Does Cell Have Any Other Advantages Over XCPU Other Than FLOPS?

Discussion in 'Console Technology' started by Alpha_Spartan, Nov 16, 2005.

  1. Jawed

    Legend

    Joined:
    Oct 2, 2004
    Messages:
    11,716
    Likes Received:
    2,137
    Location:
    London
    Yep. PPE has basically nothing to do with it.

    SPEs have looping. It's an 18 cycle penalty for getting loops wrong I think. The lack of branch prediction simply means the programmer has to do all the work, providing code that does what a branch predictor would do.

    Just the same as the programmer has to do all the work with the LS, rather than having the convenience of a cache (even if that convenience comes with certain restrictions).

    You could call the SPE a hardware engineer's revenge on programmers for being so lazy all these years and soaking up everything that Moore's law has so far provided...

    Jawed
     
  2. ERP

    ERP
    Veteran

    Joined:
    Feb 11, 2002
    Messages:
    3,669
    Likes Received:
    49
    Location:
    Redmond, WA
    Unfortunately instruction scheduling isn't something that "modern" compilers have to do well, because "modern" processors do a lot of the job for them.

    Instruction scheduling on an in order core with large instruction latencies is a HARD problem, because the ruleset is large, and it's generally dones as a collection of heuristics in the compiler back end.

    IME "modern" compilers do a totally crappy job at hiding instruction latency on both X360 and PS3. In some cases I don't think they have enough information to do a good job, If you have a simple linear series of operations on a memory sequence on one of these cores your looking at interleaving many (10+) copies of that loop to hide the latency. A C Compiler in most cases simply can't ascertain if that unroll is a good optimisation, it doesn't know how much data might be being worked on and it isn't allowed to "pad" the data to avoid multiple exit conditions inside the loop. That leaves two options, add hints to the language or use some sort of profile guided optimisation.

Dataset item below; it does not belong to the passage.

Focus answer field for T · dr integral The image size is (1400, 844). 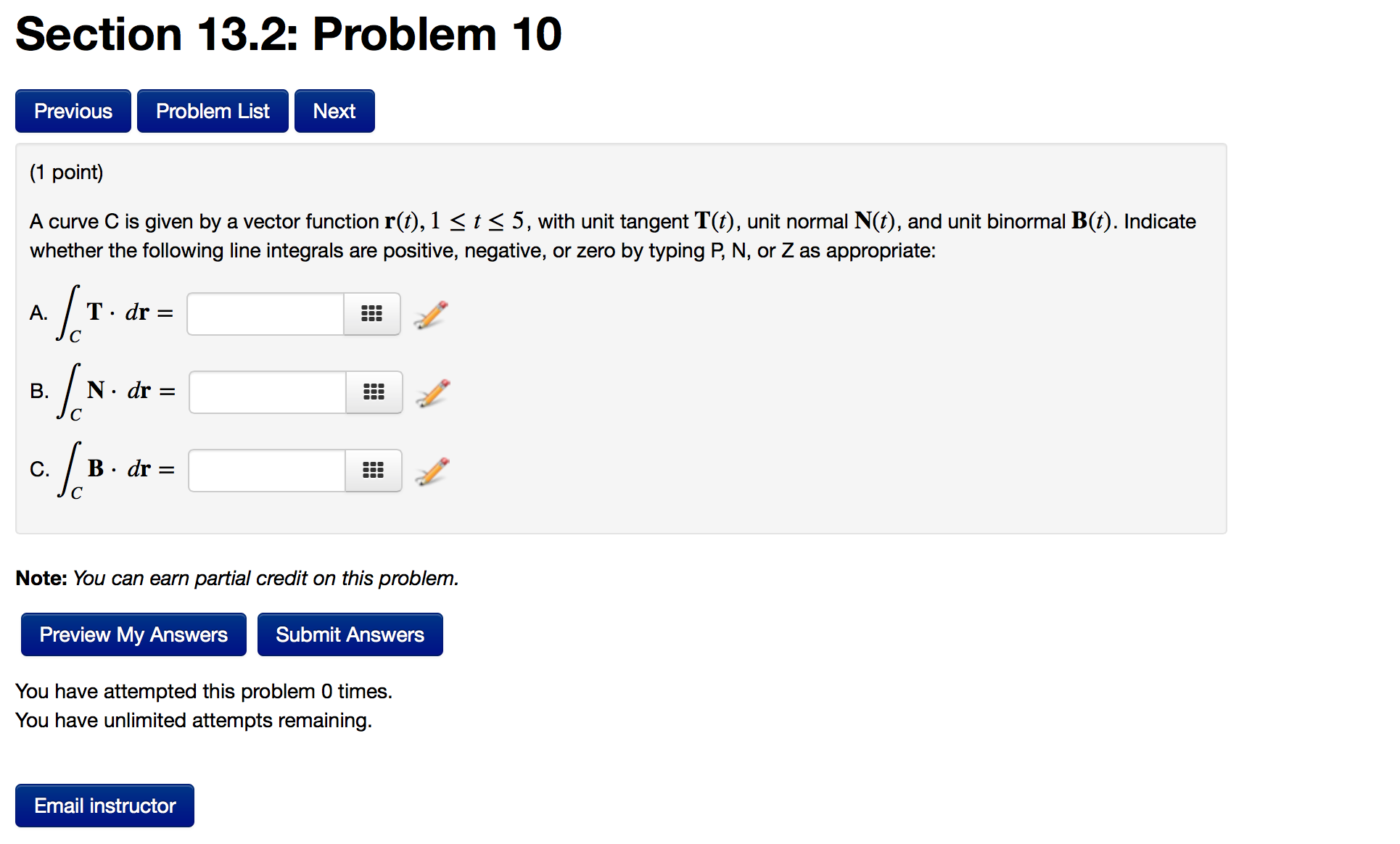click(265, 314)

    The only real reason that modern compilers are competitive with "hand coded assembly language" on processors is that for most code cache misses dominate performance, and as long as the code is similar in size and reads about the same amount of memory it will perform in a similar fashion.
     
  3. Bowie

    Newcomer

    Joined:
    Feb 10, 2002
    Messages:
    63
    Likes Received:
    0
    Can any programmers here answer my previous question on how the SPEs compare in general purpose code to the MIPS core in the EE. I just want a frame of reference on the leap in performance from last generation to the next.
     
  4. pc999

    Veteran

    Joined:
    Mar 13, 2004
    Messages:
    3,628
    Likes Received:
    31
    Location:
    Portugal
    About Cell I dont know but an orchestra score/training is a hell till get it right.Thanks.
     
  5. The GameMaster

    Newcomer

    Joined:
    Feb 9, 2005
    Messages:
    109
    Likes Received:
    1
    I would just like to state for the record that "Super Computers" do not make for good "Gaming Computers".

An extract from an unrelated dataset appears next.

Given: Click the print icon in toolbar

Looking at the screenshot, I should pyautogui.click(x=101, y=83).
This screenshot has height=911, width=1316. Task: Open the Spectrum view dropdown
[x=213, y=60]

    Super Computers are built for specific purposes and are not for everyday use.
     
  6. randycat99

    Veteran

    Joined:
    Jul 24, 2002
    Messages:
    1,772
    Likes Received:
    12
    Location:
    turn around...
    Yeah, cuz the game development tools and hardware graphics acceleration has been pretty, erm, sparse for historic supercomputers. :roll:
     
  7. flick556

    Newcomer

    Joined:
    May 4, 2003
    Messages:
    163
    Likes Received:
    4
    I can't help but think when people say general purpose code they are talking about legacy previously written code. From that perspective I can agree, x86 processors have dedicated hardware features and mature compilers to allow them to execute most any code.

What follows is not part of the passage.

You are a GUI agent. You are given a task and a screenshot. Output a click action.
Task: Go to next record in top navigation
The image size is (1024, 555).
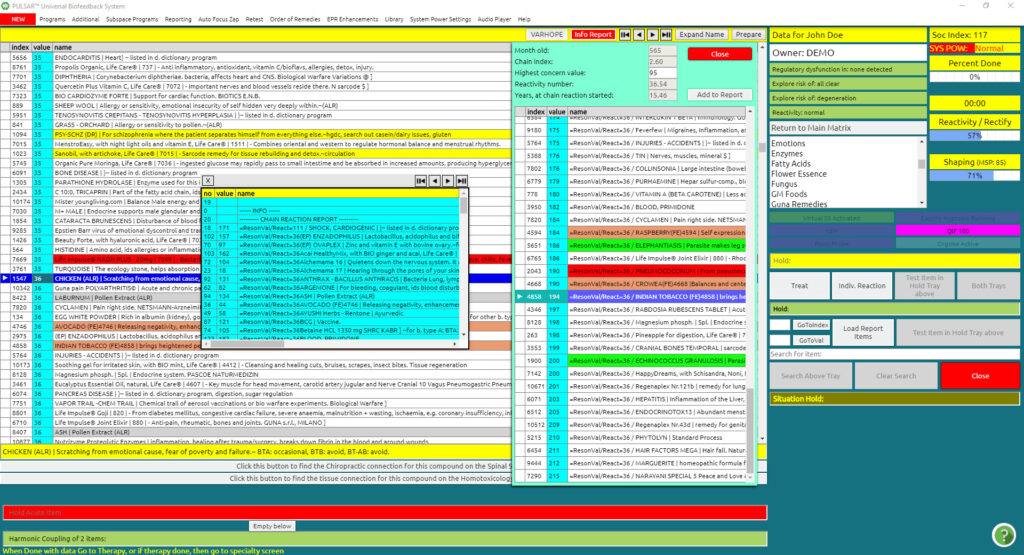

    Their are billions of lines of preexisting code and many developers rely on libraries of preexisting code and compiled libraries as opposed to writing everything anew. I think any new processor design will be faced with this hurdle, and a large burden is placed on compilers and middleware. The reason x86 can execute most any code has as much to do with the years of compiler optimizations as it does with the hardware itself.

    Cell should receive a nice developer following through IBM, Sony, Open Source, and all the console developers. It will take time but high quality compilers and libraries for cell will emerge. I think other processor designers should be threatened by this new design, because flops do mean something.

    Companies do some shady things to make their flop ratings look higher than they really are and some architectures have really low efficiency. That does not mean that flops are no longer important, it just means many flop ratings are deceitful.
     
  8. SedentaryJourney

    Regular

    Joined:
    Mar 13, 2003
    Messages:
    478
    Likes Received:
    28
    GP code? I have the answer!

    Here it is: General purpose code=bad cell code...that is all. :p
     
  9. aaronspink

    Veteran

    Joined:
    Jun 20, 2003
    Messages:
    2,641
    Likes Received:
    64
    Um, from all the documentation available, this isn't true. The SPUs do have limited atonomy but must be configured and setup via the PPE in order to run any code. The SPUs are not turing complete.

    Aaron Spink
    speaking for myself inc.
     
  10. aaronspink

    Veteran

    Joined:
    Jun 20, 2003
    Messages:
    2,641
    Likes Received:
    64
    You are making large assumptions about programming efficiency, you can't reasonably make. The efficiency of Cell will likely reasonably low. The programming model IS quite complex. Structured data access is a lot harder to do than talk about.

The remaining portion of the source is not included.